Papyrus Anastasi I (officially designated papyrus British Museum 10247) is an ancient Egyptian papyrus containing a satirical text used for the training of scribes during the Ramesside Period (i.e. Nineteenth and Twentieth dynasties). One scribe, an army scribe, Hori, writes to his fellow scribe, Amenemope, in such a way as to ridicule the irresponsible and second-rate nature of Amenemope's work. The papyrus was originally purchased from Giovanni Anastasi in 1839.
The letter gives examples of what a scribe was supposed to be able to do: calculating the number of rations which have to be doled out to a certain number of soldiers digging a lake or the quantity of bricks needed to erect a ramp of given dimensions, assessing the number of men needed to move an obelisk or erect a statue, and organizing the supply of provisions for an army.

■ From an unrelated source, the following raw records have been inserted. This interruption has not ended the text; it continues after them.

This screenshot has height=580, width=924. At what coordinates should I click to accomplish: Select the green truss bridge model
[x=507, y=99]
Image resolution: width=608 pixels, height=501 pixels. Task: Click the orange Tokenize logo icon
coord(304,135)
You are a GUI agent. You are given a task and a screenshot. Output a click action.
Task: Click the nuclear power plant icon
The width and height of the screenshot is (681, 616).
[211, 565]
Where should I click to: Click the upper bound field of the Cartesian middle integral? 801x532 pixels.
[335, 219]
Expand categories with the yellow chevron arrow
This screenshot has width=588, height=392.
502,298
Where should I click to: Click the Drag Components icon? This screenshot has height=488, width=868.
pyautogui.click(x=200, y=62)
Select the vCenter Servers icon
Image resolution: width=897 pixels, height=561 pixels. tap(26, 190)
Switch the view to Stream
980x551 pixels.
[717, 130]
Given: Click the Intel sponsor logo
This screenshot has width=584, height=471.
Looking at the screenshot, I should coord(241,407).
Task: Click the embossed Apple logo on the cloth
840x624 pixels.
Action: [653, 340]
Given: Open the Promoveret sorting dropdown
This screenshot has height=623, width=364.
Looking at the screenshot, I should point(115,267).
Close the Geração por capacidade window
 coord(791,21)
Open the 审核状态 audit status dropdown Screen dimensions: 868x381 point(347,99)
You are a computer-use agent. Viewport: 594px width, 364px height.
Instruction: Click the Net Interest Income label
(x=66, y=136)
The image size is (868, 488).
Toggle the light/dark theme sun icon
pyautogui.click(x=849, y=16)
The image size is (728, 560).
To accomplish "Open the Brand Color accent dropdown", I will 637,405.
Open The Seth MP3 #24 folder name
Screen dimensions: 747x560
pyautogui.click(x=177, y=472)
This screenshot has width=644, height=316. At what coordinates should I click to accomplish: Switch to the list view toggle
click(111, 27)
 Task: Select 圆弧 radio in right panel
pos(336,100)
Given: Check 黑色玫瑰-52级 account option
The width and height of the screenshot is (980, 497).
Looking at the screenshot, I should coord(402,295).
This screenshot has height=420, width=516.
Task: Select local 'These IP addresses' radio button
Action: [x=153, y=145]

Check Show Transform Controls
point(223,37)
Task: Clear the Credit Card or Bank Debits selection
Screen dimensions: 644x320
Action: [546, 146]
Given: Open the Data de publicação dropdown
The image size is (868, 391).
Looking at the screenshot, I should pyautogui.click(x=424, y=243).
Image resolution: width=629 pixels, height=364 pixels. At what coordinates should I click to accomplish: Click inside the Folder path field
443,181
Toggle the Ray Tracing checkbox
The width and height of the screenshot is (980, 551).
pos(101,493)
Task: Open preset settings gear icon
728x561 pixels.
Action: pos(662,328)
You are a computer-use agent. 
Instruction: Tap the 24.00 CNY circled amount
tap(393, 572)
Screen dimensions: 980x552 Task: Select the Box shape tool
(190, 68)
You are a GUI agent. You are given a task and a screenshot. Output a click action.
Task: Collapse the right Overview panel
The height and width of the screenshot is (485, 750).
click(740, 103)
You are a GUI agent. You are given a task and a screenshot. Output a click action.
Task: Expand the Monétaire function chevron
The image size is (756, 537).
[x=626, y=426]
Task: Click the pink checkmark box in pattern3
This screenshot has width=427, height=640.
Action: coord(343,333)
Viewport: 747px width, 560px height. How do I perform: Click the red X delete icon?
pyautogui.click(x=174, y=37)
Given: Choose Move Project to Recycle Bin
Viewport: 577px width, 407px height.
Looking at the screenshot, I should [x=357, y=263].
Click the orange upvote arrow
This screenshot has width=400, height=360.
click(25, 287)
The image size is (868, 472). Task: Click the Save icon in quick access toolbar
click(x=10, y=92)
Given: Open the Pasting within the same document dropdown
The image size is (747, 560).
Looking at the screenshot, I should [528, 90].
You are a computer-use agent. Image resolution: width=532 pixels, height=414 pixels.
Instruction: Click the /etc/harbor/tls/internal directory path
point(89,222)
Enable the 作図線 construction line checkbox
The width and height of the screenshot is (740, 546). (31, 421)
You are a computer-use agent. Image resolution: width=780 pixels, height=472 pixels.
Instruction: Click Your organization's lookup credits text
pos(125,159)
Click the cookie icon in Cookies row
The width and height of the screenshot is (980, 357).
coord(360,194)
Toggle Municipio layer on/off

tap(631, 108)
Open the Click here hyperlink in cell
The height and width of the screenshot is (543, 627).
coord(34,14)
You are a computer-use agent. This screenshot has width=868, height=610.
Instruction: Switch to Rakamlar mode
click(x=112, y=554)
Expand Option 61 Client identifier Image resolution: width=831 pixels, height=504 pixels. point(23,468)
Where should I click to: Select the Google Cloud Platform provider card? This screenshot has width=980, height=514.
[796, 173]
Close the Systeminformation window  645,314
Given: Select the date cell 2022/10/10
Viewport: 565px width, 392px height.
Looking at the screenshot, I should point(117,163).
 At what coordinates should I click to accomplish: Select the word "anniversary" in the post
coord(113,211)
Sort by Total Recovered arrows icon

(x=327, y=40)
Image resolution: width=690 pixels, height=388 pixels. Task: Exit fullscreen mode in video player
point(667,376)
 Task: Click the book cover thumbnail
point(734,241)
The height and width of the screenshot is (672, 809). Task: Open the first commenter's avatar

In a long section Hori discusses the geography of the Mediterranean coast as far north as the Lebanon and the troubles which might beset a traveller there.
This papyrus is important to historians and Bible scholars above all for the information it supplies about towns in Syria and Canaan during the New Kingdom. There is a long list of towns which run along the northern border of the djadi or watershed of the Jordan in Canaan which bound Lebanon along the Litani River and upper retnu and Syria along the Orontes. The border lands of Egypt's province of Caanan with Kadesh are defined in the Gardiner translation p. 19.